WHAT YOU ARE ASKED TO DO >> Repeat, exactly as written, the lines from the one with "Nam (71, 5)" to the final line of the listing, and keep every picture out.

INFORMATION SUPPLIED >>

++++++++++

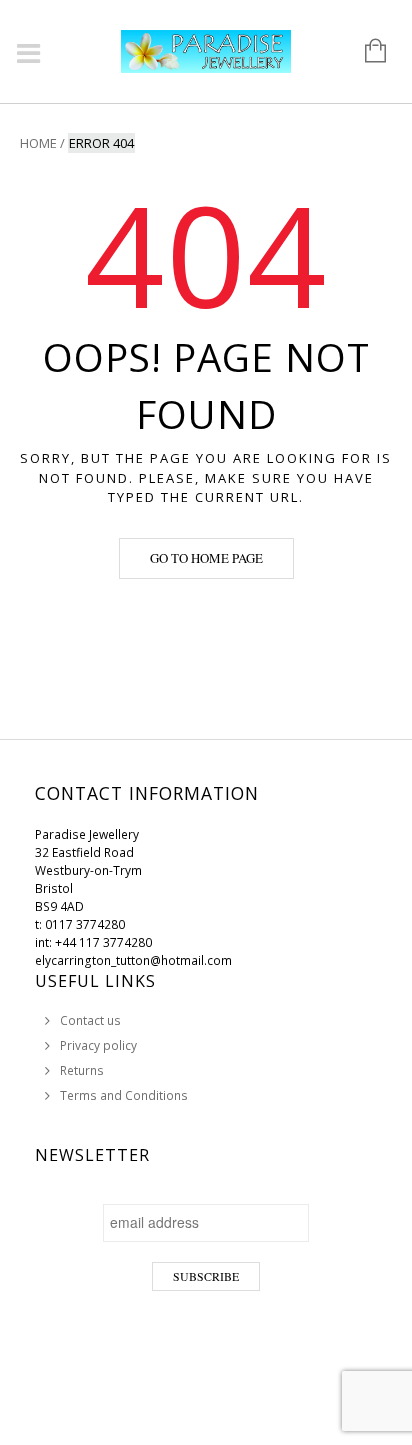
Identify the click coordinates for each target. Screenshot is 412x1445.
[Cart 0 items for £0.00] (365, 52)
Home (38, 143)
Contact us (90, 1020)
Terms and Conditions (124, 1095)
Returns (82, 1070)
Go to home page (206, 558)
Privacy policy (98, 1045)
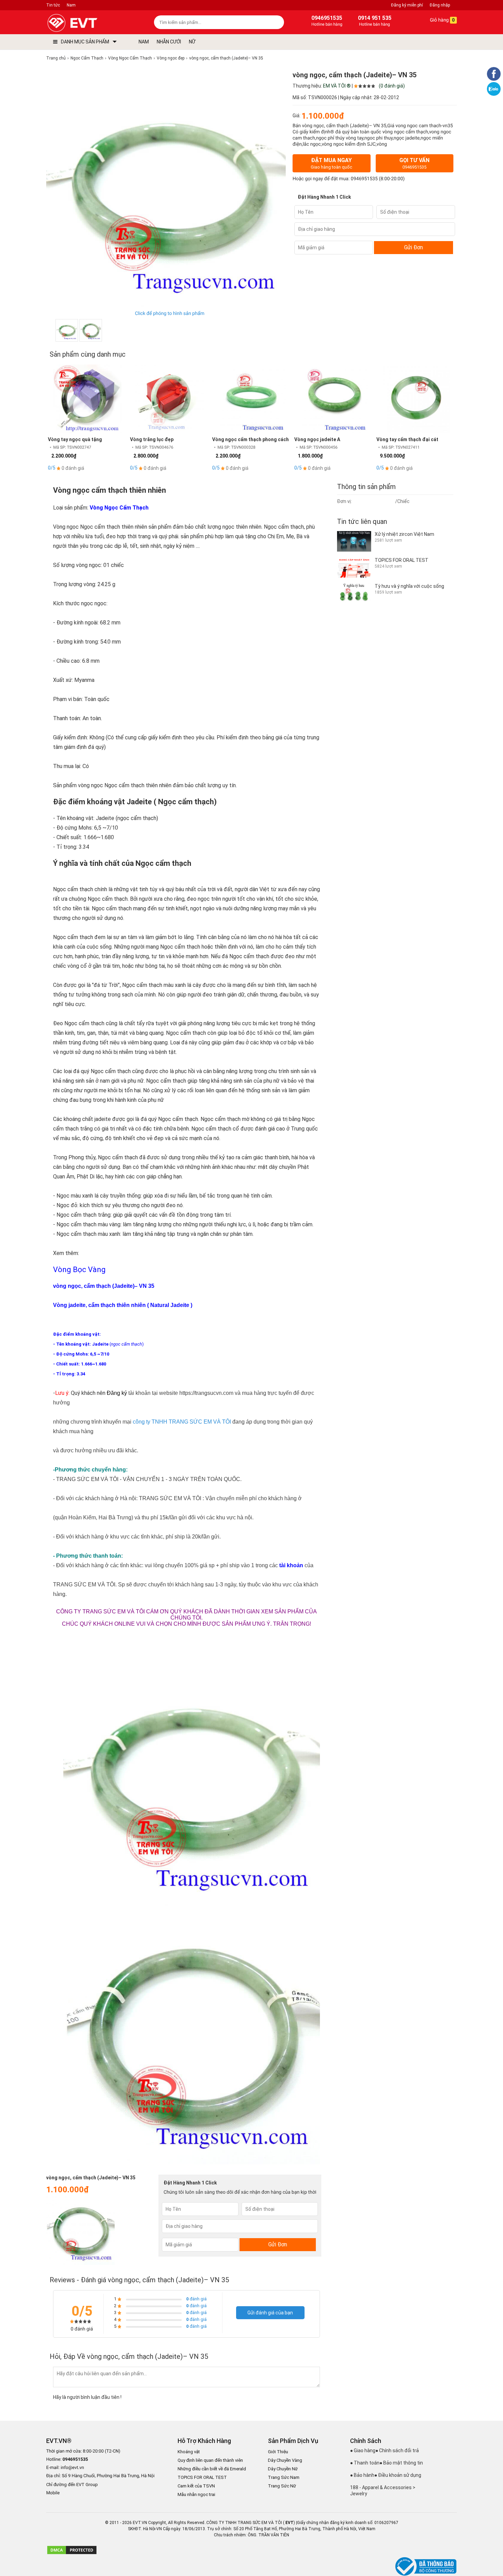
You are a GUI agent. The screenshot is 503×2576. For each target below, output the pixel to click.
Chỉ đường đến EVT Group (72, 2484)
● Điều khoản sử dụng (397, 2475)
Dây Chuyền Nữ (283, 2468)
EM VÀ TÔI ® (337, 86)
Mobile (53, 2493)
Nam (71, 5)
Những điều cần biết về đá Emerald (212, 2468)
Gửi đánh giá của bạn (270, 2312)
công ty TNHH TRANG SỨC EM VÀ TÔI (182, 1422)
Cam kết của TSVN (196, 2485)
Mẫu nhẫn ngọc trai (196, 2494)
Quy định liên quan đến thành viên (210, 2460)
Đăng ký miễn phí (407, 5)
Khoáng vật (189, 2451)
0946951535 (364, 179)
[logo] (88, 23)
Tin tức (53, 5)
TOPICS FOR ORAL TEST (202, 2477)
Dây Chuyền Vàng (285, 2460)
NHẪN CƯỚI (169, 41)
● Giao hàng (362, 2450)
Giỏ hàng (442, 20)
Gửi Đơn (413, 247)
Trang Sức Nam (283, 2477)
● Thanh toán (364, 2463)
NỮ (192, 41)
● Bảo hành (362, 2475)
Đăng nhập (440, 5)
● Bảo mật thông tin (401, 2463)
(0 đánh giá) (392, 86)
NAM (144, 41)
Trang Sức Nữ (282, 2485)
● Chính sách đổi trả (397, 2450)
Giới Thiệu (278, 2451)
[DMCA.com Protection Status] (72, 2553)
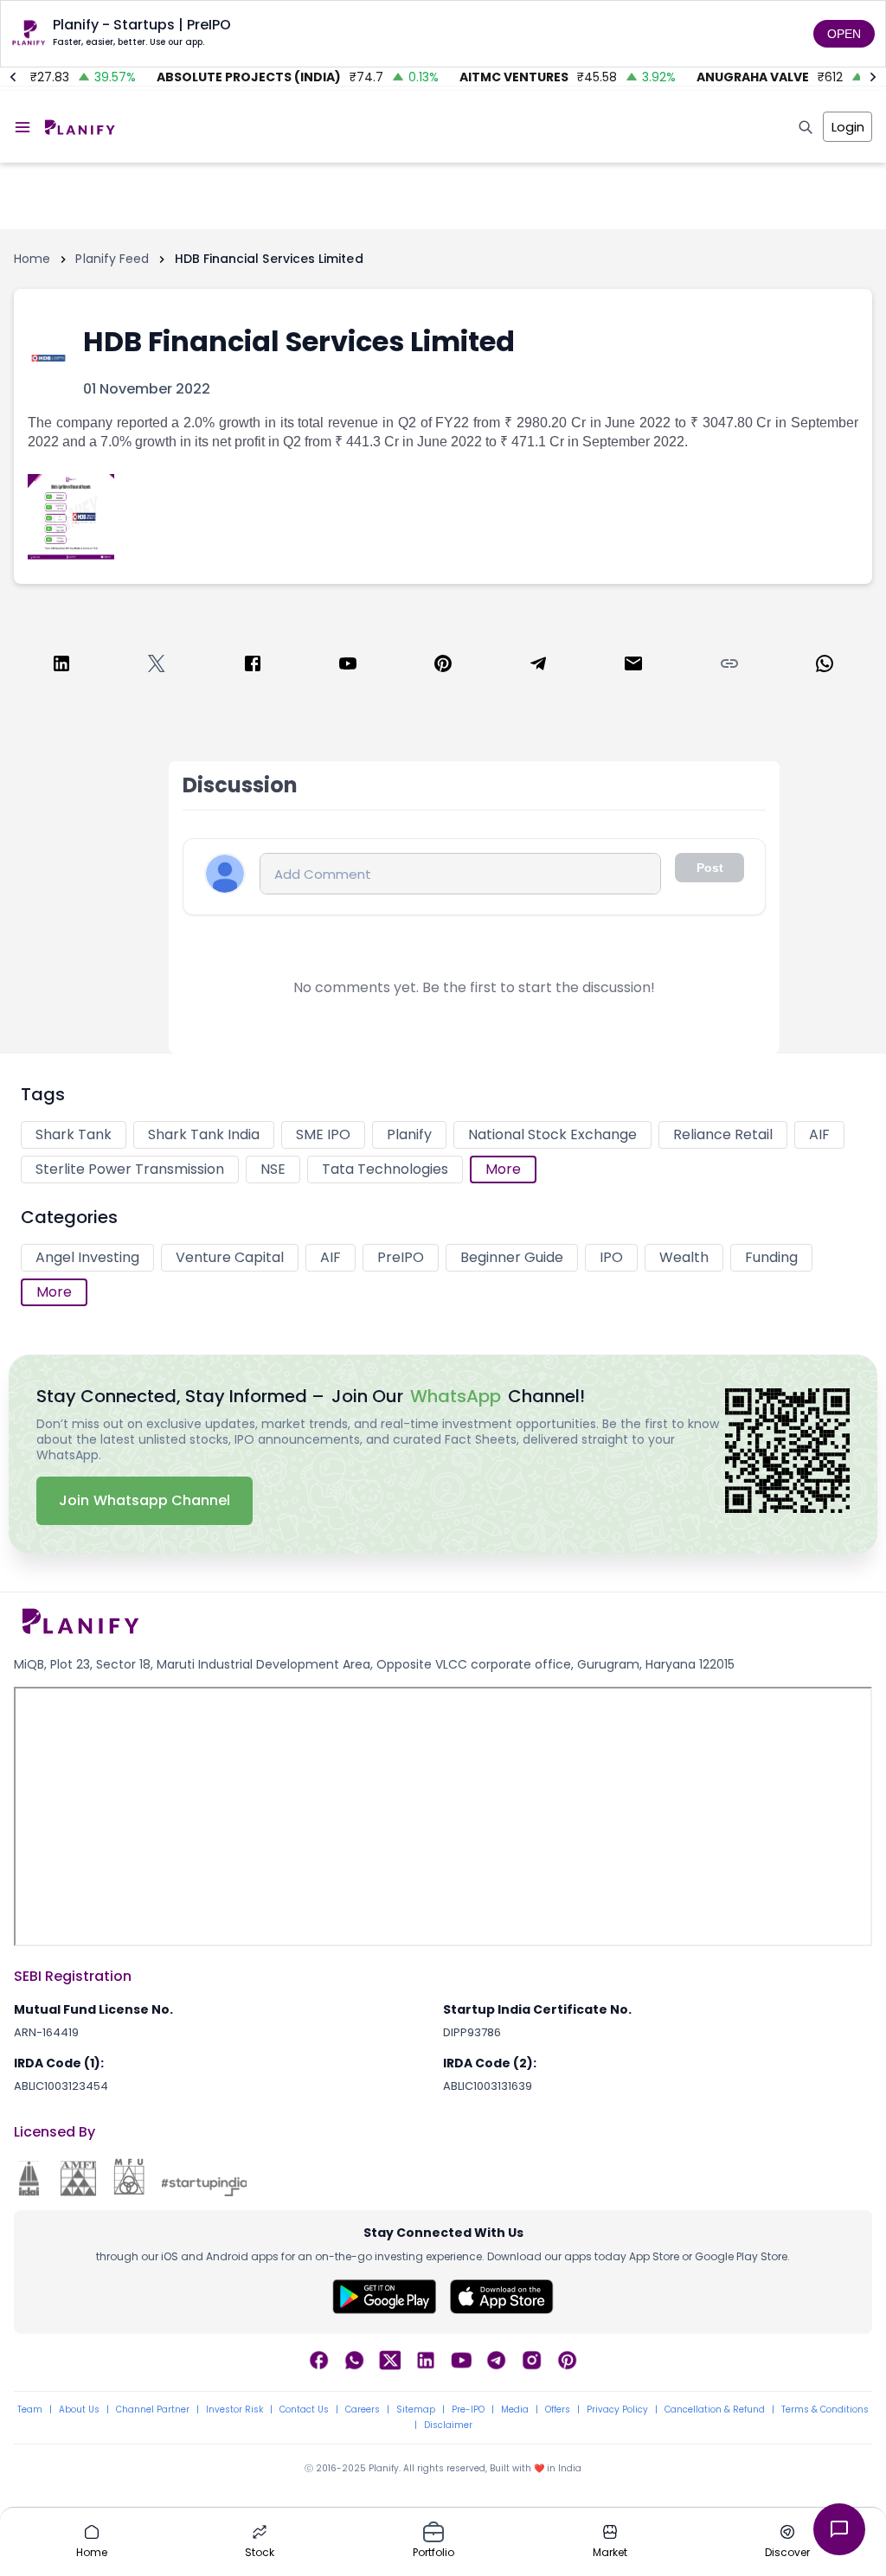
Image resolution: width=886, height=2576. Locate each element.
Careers (362, 2410)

++++++++++

RESPONSE >>
Nam (71, 5)
Những điều cần biết về đá Emerald (212, 2468)
Gửi đánh giá của bạn (270, 2312)
công ty TNHH TRANG SỨC EM VÀ TÔI (182, 1422)
Cam kết của TSVN (196, 2485)
Mẫu nhẫn ngọc trai (196, 2494)
Quy định liên quan đến thành viên (210, 2460)
Đăng ký miễn phí (407, 5)
Khoáng vật (189, 2451)
0946951535 (364, 179)
[logo] (88, 23)
Tin tức (53, 5)
TOPICS FOR ORAL TEST (202, 2477)
Dây Chuyền Vàng (285, 2460)
NHẪN CƯỚI (169, 41)
● Giao hàng (362, 2450)
Giỏ hàng (442, 20)
Gửi Đơn (413, 247)
Trang Sức Nam (283, 2477)
● Thanh toán (364, 2463)
NỮ (192, 41)
● Bảo hành (362, 2475)
Đăng nhập (440, 5)
● Bảo mật thông tin (401, 2463)
(0 đánh giá) (392, 86)
NAM (144, 41)
Trang Sức Nữ (282, 2485)
● Chính sách đổi trả (397, 2450)
Giới Thiệu (278, 2451)
[DMCA.com Protection Status] (72, 2553)
Image resolution: width=886, height=2576. Locate each element.
Careers (362, 2410)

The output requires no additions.